● **ARBEITSAUFTRAG 1**
Gib den Abschnitt der Predigt wortgetreu wieder, beginnend bei „759, S. 1186-88)“ und endend bei „auf gen Himmel.“.
● **ARBEITSAUFTRAG 2**
Wer las laut der Predigt am Palmsonntag in der Kirche fast das gesamte Markusevangelium vor?

● **ZITIERTER TEXT**

*****

Gen Himmel
aufgefahren ist...119
Siegesfürste,
Ehrenkönig... (Liedblatt)
Psalm: 139 (Nr.
759, S. 1186-88)
Lukas erzählt,
wie der auferstandene Jesus Abschied nimmt von seinen Jüngern:
Und es geschah, als er sei segnete, schied er von ihnen und fuhr auf gen Himmel.
Sie aber beteten ihn an und kehrten zurück nach Jerusalem
mit großer Freude
und waren allezeit im Tempel und lobten Gott
Liebe
Gemeinde!
Manche von
Ihnen werden sich an den Gottesdienst am Palmsonntag hier in der Kirche
erinnern: Da las der Schauspieler Ralf Gottesleben fast das gesamte
Markusevangelium – und Erwachsene wie Jugendliche hörten konzentriert, ja
gespannt von Anfang bis Ende zu!
In der Tat: Was
für ein ungeheuer dramatisches und faszinierendes Geschehen, diese etwa zwei
Jahre öffentlicher Wirksamkeit des Jesus von Nazareth: Seine Worte, etwa in der
Bergpredigt, seine Gleichnisse, seine Wunder...dann seine Gefangennahme im
Garten Gethsemane, das Verhör, die Geißelung, der Tod am Kreuz...und dann das
Unerhörte: Die Auferweckung aus dem Tode...!

*****

● **ERFASSTE DATEN**
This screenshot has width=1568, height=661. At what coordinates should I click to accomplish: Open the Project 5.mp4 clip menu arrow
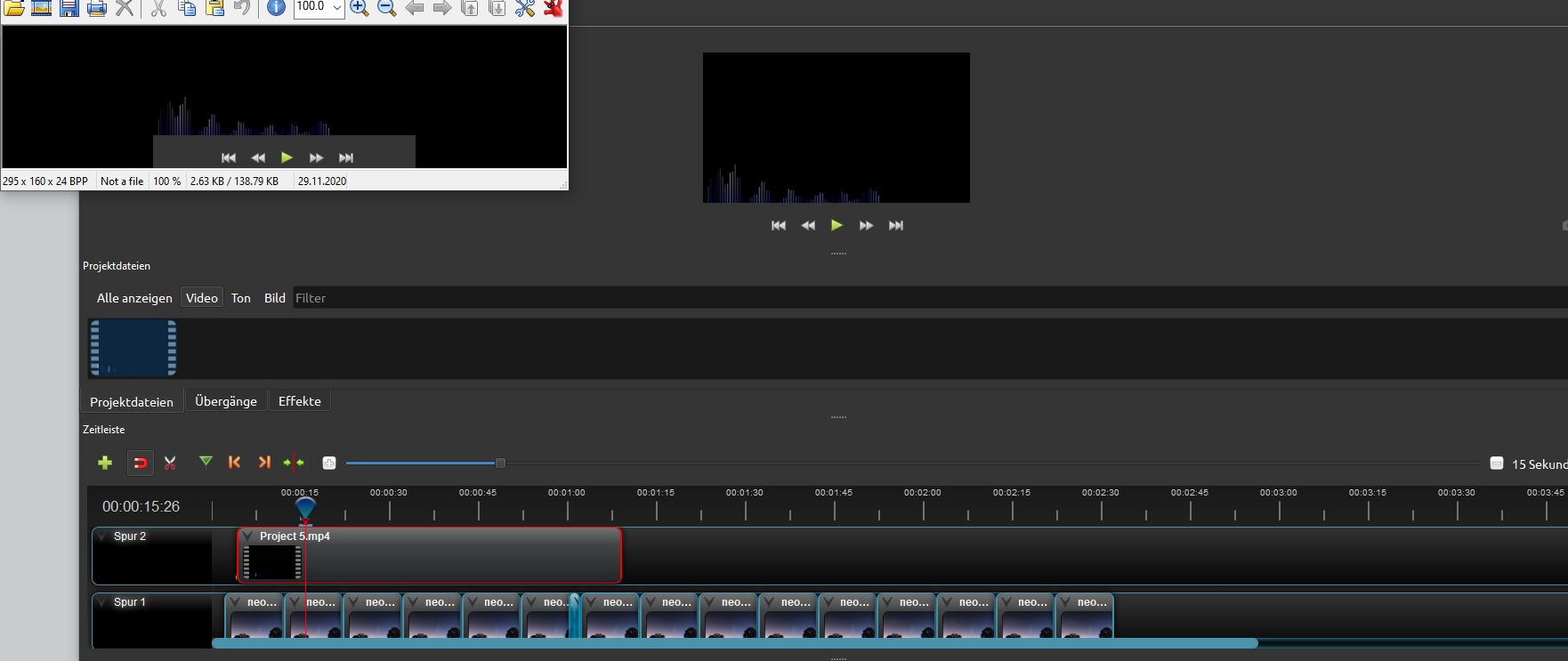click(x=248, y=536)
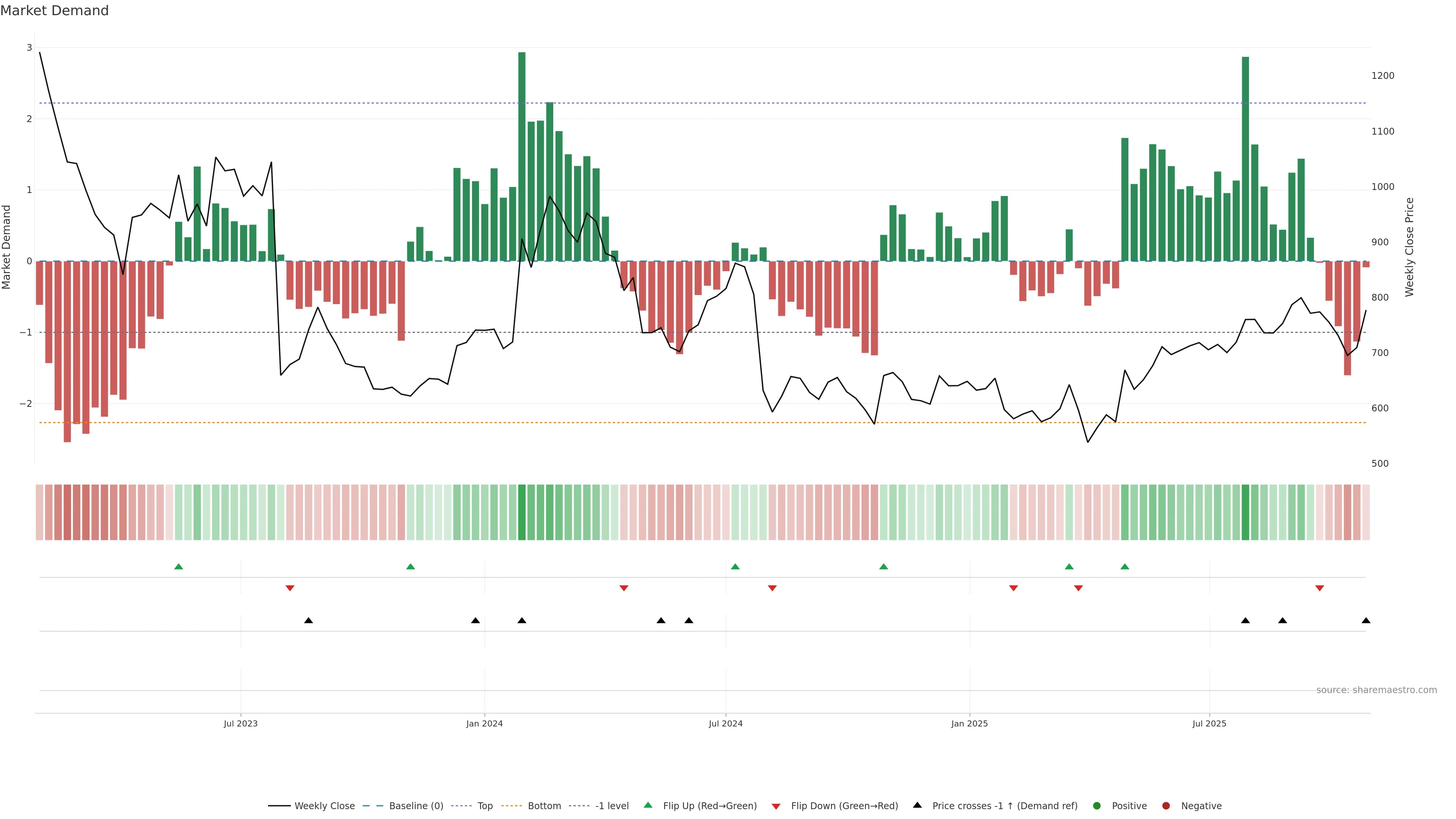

*****

● **RICHTIGE ANTWORT 1**
759, S. 1186-88)
Lukas erzählt,
wie der auferstandene Jesus Abschied nimmt von seinen Jüngern:
Und es geschah, als er sei segnete, schied er von ihnen und fuhr auf gen Himmel.

● **RICHTIGE ANTWORT 2**
Der Schauspieler Ralf Gottesleben.